The Flexible Electronics and Display Center (FEDC) at Arizona State University and PARC, a Xerox company, announced today that they have successfully manufactured the world's largest flexible X-ray detector prototypes using advanced thin film transistors.

Measuring 10 diagonal inches, the device has been jointly developed at the ASU center and PARC in conjunction with the Army Research Lab and the Defense Threat Reduction Agency. The device will be used to advance the development of flexible X-ray detectors for use in thin, lightweight, conformable and highly rugged devices.
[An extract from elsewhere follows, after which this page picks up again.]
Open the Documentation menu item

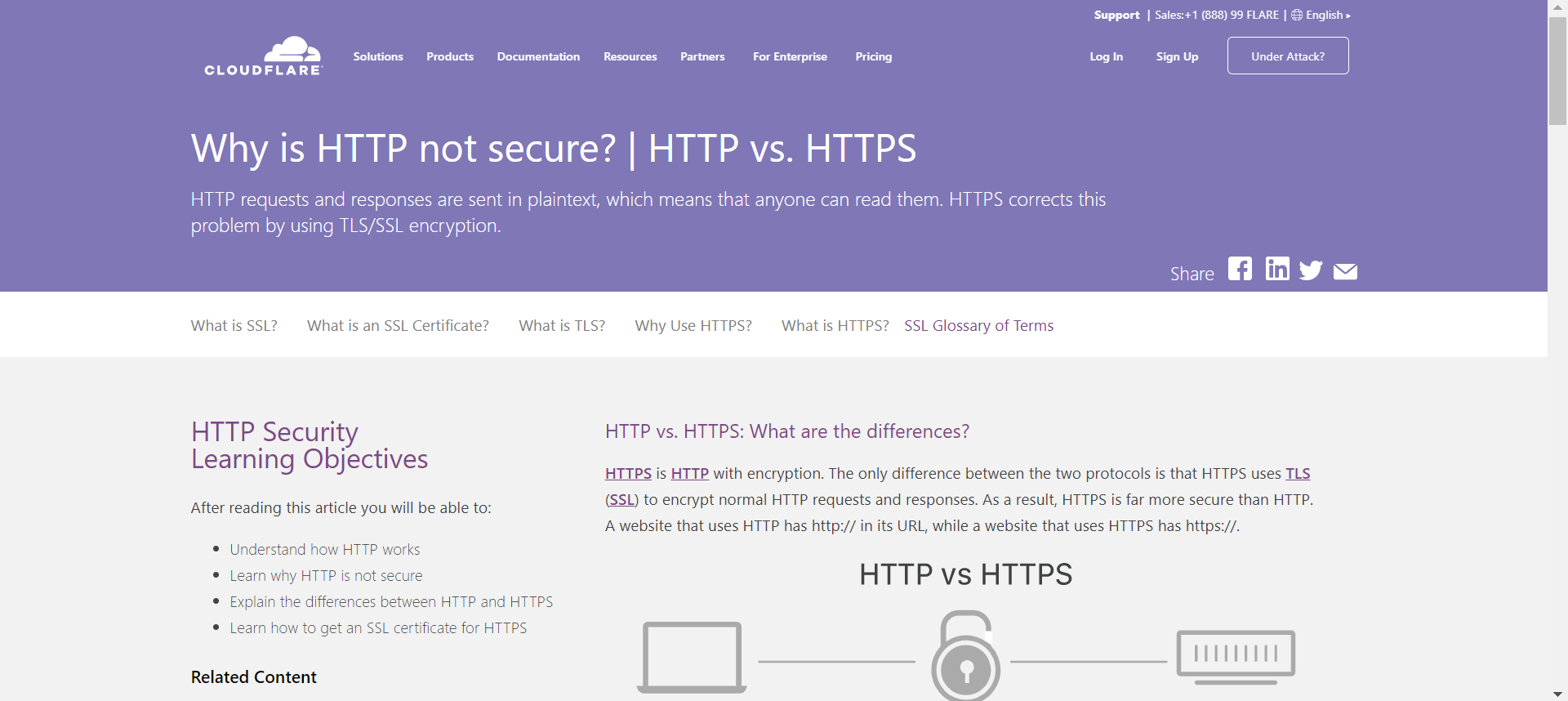pos(538,56)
“This achievement is a fantastic example of how academia, industry and government can collaborate to advance key technologies and national priorities,” said Sethuraman “Panch” Panchanathan, senior vice president for Knowledge Enterprise Development at ASU. “Flexible electronics hold tremendous potential to accelerate our global competitiveness in the area of advanced manufacturing by partnering with federal agencies and industry leaders."

The thin film transistor and PIN diode processing was done on the 470- by 370-mm Gen II line at the Flexible Electronics and Display Center. This device showcases the center's successful scale up to GEN II, and the ability to produce sensors and displays using thin film transistors in standard process flows with the center’s proprietary bond/de-bond technology. These detectors are unique in that they showcase both of the flexible substrates the center uses to make devices. Some of the new detectors are on polyethylene naphthalate and some are on polyimide.

“This success came from a rewarding collaboration that combines FEDC’s flexible array fabrication technology and PARC’s experience with digital X-ray systems,” said Bob Street, PARC Senior Research Fellow.

The system design and integration was done at PARC. The flexible X-ray sensor was coupled to a tablet device for control and image viewing. This system shows PARC’s capability to build user-defined prototype systems incorporating novel device physics, materials and technology. PARC has extensive experience in building large-area electronic systems, display and backplane prototypes, and organic and printed electronics.